Binary Prefix vs Decimal Prefix#
Data storage has a gotcha: is KB 1000 bytes or 1024 bytes?
// Option 1: Decimal prefix (hard drive manufacturers)
const dataUnits = {
KB: { factor: 1000 },
MB: { factor: 1000000 },
GB: { factor: 1000000000 },
}
// Option 2: Binary prefix (operating systems)
const dataUnits = {
KB: { factor: 1024 },
MB: { factor: 1048576 },
GB: { factor: 1073741824 },
}
That’s why your 500GB hard drive shows only 465GB on your computer: manufacturers use 1000, systems use 1024.
500 * 1000 * 1000 * 1000 / (1024 * 1024 * 1024) // 465.66 GB
In a unit converter, you need to specify which standard you use. I chose binary (1024) since developers are more familiar with it.
Performance: Avoid Recalculation#
When users frequently switch units, cache intermediate results:
function useConverter(category: string, value: number) {
const [baseValue, setBaseValue] = useState(0)
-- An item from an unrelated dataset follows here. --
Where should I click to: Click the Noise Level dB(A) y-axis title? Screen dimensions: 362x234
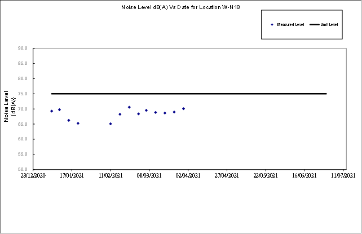point(10,107)
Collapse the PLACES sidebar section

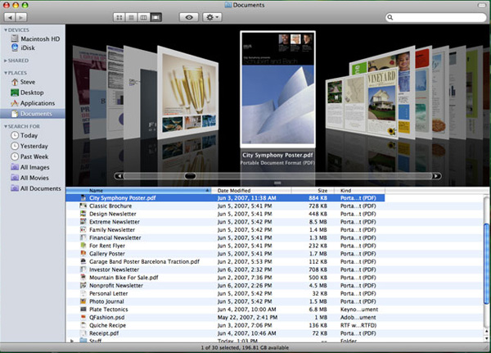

// Update base value when input changes
useEffect(() => {
const from = getCurrentUnit(category)
setBaseValue(value * from.factor)
}, [value, category])
// Use cached base value when switching units
const convertTo = useCallback((to: Unit) => {
return baseValue / to.factor
}, [baseValue])
return { convertTo }
}
The Result#
Based on these ideas, I built: Unit Converter
Features:
- 6 categories: length, weight, area, volume, temperature, data storage
- Accurate floating-point calculations
- Real-time bidirectional conversion
The core code is only about 200 lines, but handling precision, temperature offsets, and binary prefixes properly makes it reliable.